We hope this post was helpful in shedding light on the practical application of the AGILE statistical approach to A/B testing. As you can see there are just a few more decisions to be made, compared to a proper fixed-horizon test, while the benefits that come from using AGILE are immense.

To learn more about efficient A/B testing, read our **AGILE A/B Testing whitepaper** or try our AGILE A/B Testing Calculator.

## 6 Comments

Is there anything wrong with designing a test like this:

1 – based on subjective opinion about the likely impact or success of the test, choose a maximum period of time over which to run the test. For example, test A is research based and I’m fairly sure it is going to be positive, so I want to give that a maximum of 8 weeks to prove itself. Test B someone else asked me to do and I don’t really believe it will work, so I an not prepared to let it hold up other tests on that page for longer than 2 weeks.

2 – based on traffic, estimate the sample size which will have been achieved at the end of that period of time

3 – design the parameters of the test in order to achieve that sample size over that period of time. If the starting point of this design is the power and confidence, then the remaining parameter to play with is the MDE, which should be as low as possible to achieve the sample size (after power and confidence set) but not lower than the cost/benefit would allow.
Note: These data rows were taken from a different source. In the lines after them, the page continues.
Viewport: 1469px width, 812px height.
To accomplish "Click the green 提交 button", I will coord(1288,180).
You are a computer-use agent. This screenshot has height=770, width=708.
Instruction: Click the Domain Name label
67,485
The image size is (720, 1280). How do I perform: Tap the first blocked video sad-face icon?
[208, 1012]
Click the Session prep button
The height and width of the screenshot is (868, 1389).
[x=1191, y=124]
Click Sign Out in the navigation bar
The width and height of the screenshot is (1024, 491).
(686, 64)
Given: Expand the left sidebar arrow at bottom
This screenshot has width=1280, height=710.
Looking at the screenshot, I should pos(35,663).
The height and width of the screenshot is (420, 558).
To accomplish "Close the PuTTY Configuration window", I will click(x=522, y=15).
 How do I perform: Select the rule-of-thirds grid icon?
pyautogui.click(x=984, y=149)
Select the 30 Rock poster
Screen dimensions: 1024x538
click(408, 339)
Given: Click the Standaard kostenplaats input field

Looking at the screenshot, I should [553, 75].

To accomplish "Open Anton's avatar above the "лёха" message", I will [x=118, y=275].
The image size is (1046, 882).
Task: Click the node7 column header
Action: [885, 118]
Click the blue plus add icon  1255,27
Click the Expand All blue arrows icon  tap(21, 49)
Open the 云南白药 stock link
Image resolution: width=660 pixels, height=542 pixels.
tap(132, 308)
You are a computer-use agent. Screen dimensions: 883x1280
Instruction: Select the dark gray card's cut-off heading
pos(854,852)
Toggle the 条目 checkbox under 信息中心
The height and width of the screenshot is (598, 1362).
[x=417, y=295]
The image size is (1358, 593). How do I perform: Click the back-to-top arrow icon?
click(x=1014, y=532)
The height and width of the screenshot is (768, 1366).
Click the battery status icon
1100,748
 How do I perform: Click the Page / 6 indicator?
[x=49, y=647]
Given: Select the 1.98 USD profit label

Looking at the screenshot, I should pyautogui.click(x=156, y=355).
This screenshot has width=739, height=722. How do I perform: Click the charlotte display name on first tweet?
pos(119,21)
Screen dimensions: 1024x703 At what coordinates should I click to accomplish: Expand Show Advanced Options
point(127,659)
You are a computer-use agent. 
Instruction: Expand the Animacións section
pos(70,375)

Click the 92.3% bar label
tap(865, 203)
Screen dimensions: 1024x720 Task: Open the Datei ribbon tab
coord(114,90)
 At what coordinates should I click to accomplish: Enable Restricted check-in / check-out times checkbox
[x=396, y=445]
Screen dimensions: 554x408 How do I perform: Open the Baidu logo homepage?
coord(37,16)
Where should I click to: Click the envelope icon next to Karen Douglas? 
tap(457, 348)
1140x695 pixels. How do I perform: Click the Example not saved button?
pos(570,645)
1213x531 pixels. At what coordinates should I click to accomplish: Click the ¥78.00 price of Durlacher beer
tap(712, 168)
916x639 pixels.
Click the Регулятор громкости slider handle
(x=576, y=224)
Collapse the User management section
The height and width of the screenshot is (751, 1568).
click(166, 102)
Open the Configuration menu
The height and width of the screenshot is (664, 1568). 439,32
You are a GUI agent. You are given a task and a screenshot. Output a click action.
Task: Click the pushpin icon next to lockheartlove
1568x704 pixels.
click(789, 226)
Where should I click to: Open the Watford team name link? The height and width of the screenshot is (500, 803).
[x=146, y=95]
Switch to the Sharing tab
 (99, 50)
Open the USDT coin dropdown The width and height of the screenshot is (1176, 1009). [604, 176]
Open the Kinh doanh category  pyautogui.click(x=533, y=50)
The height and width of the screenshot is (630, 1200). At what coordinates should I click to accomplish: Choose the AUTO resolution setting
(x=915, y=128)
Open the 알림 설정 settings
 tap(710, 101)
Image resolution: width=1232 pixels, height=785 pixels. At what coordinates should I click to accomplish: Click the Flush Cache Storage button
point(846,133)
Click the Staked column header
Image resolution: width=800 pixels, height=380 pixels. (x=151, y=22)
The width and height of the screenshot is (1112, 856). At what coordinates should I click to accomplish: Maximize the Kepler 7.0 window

Therefore, what I am fundamentally doing is designing a test window of time, which is driven by my desire to move the CRO programme at pace, but I understand by doing that I will probably reject tests which might have had more subtle effects.

Hi Jonny,

The question that pops into my mind after reading your comment is: what determines what is a good pace for a CRO programme? In my mind the judgement should be based on the business bottom line, which has a rather objective correspondence to test parameters (our A/B testing ROI calculator helps enormously with that). The way I see it, the only reason to start with the time limit and work your way backwards is if there is a set deadline determined by factors external to A/B testing. Even with my experience with stats I wouldn’t trust my ability to transform any kind of judgement about the potential of an A/B test into sample size or time periods without using a tool like a power analysis calculator or, even better – the calculator cited above.

Best,

Georgi

I have run a real scenario through the ROI calculator, but after the optimisation it is suggesting the test run for 30 weeks with significance of 55% – I have yet to completely get my head around the ROI calculator, but a test which runs for potentially 30 weeks (appreciate that the point of agile is that it might not run for that time) is risky in the sense that I could have been testing something else which may have worked better. If I have 10 ideas for a single page, I can only prioritize them based on the research which gave rise to them and subjectivity, but what I want to do is find the most successful ones as quickly as possible. If I run a test for a short(ish) period of time and then discard it because it isn’t showing any evidence of positive impact, that doesn’t mean I have discarded it forever, because after I have found the stuff which is positive, I can always go back and test the other stuff for longer.

Sounds like you just need to do the math for the 10 tests you have in mind and then start with the one for which the ROI calculator suggests the shortest testing time-frame? 30 weeks is a lot, maybe you have a minuscule amounts of traffic or the changes you are making are too small to be detectable in a shorter time-frame.

Is this an appropriate use of a non-inferiority hypothesis? a HiPPO has asked me to make a fairly trivial change to the website. I could make the change quickly, and it probably won’t have much effect on anything, but I want to check it doesn’t have any negative impact. So I am not so much interested in whether it is better, just that it isn’t worse?

Maybe you meant this comment for another post, but yes, that sounds like a good situation for a non-inferiority test.